» **EXTRAIT**
=======

La situation à la frontière syro-turque semblait calme après 4 jours consécutifs de bombardements de l’armée turque contre des cibles en Syrie, Ankara ripostant désormais systématiquement à des tirs syriens sur son territoire, ravivant les craintes d’une propagation du conflit syrien. La Turquie a riposté contre la Syrie au lendemain de la mise en garde du premier ministre turc, Recep Tayyip Erdogan, selon laquelle son pays ne reculera devant aucune provocation.
Ces bombardements ont débuté mercredi 3 octobre, en représailles à un tir de mortier des forces loyalistes syriennes qui a tué cinq civils turcs. Cette série de frappes constitue la plus importante escalade à la frontière turco-syrienne depuis le début de la révolte contre le président syrien Bachar Al-Assad en mars 2011. Ankara adopte une attitude « dissuasive », a déclaré samedi le ministre turc des Affaires étrangères, Ahmet Davutoglu, faisant référence à l’autorisation donnée par le Parlement à une action militaire en territoire syrien. « En donnant ce mandat, nous n’avons pas signé de déclaration de guerre, nous avons montré à l’Administration syrienne notre force de dissuasion, faisant ainsi les mises en garde nécessaires pour éviter le déclenchement d’une guerre », a-t-il dit. « Désormais, s’il y a une attaque contre la Turquie, elle sera refoulée ».
« Homme de raison »
Faisant pression sur le régime syrien, le chef turque de la diplomatie, Ahmet Davutoglu, a estimé que le vice-président Farouk Al-Chareh « est un homme de raison » et pourrait remplacer Bachar Al-Assad à la tête d’un gouvernement de transition en Syrie pour arrêter la guerre civile, surtout après l’avancée des rebelles. Ces derniers ont besoin d’armes lourdes pour vaincre les forces gouvernementales, une demande revendiquée par l’opposition et les rebelles à plusieurs reprises. Mais les Etats-Unis, notamment, estiment que ces armes pourraient tomber entre de mauvaises mains et refusent d’en équiper les rebelles.

=======

» **LISTING FOURNI**
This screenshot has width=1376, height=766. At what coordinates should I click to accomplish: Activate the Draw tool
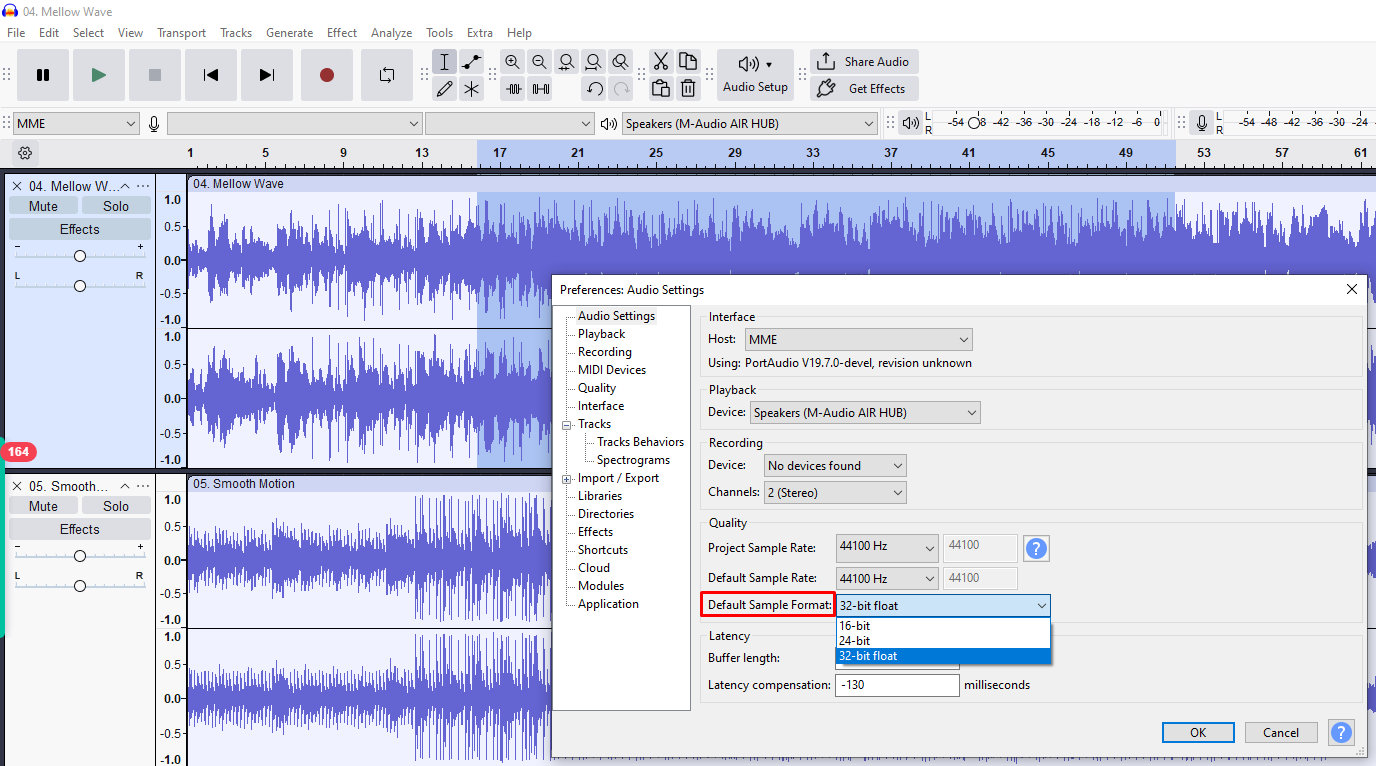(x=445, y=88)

=======

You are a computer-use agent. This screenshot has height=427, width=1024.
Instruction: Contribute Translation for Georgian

=======

» **CONSIGNES**
A: Retapez le passage de l’extrait sur la frontière syro-turque situé entre « La situation à » et « devant aucune provocation. », ces deux bornes comprises.
B: Les affirmations suivantes sont-elles conformes à l’extrait ? Répondez par oui ou par non à chacune et citez textuellement les mots de l’extrait qui permettent de trancher. (i) Les bombardements turcs ont commencé le mercredi 3 octobre. (ii) Le tir de mortier des forces loyalistes syriennes a tué trois civils turcs. (iii) Les États-Unis acceptent de fournir des armes lourdes aux rebelles.
C: D’après l’extrait, qui pourrait, selon Ahmet Davutoglu, remplacer Bachar Al-Assad à la tête d’un gouvernement de transition en Syrie ?

» **CORRIGÉ**
A:
La situation à la frontière syro-turque semblait calme après 4 jours consécutifs de bombardements de l’armée turque contre des cibles en Syrie, Ankara ripostant désormais systématiquement à des tirs syriens sur son territoire, ravivant les craintes d’une propagation du conflit syrien. La Turquie a riposté contre la Syrie au lendemain de la mise en garde du premier ministre turc, Recep Tayyip Erdogan, selon laquelle son pays ne reculera devant aucune provocation.

B:
(i) Oui : « Ces bombardements ont débuté mercredi 3 octobre ».
(ii) Non : « qui a tué cinq civils turcs ».
(iii) Non : « refusent d’en équiper les rebelles ».

C: Le vice-président Farouk Al-Chareh.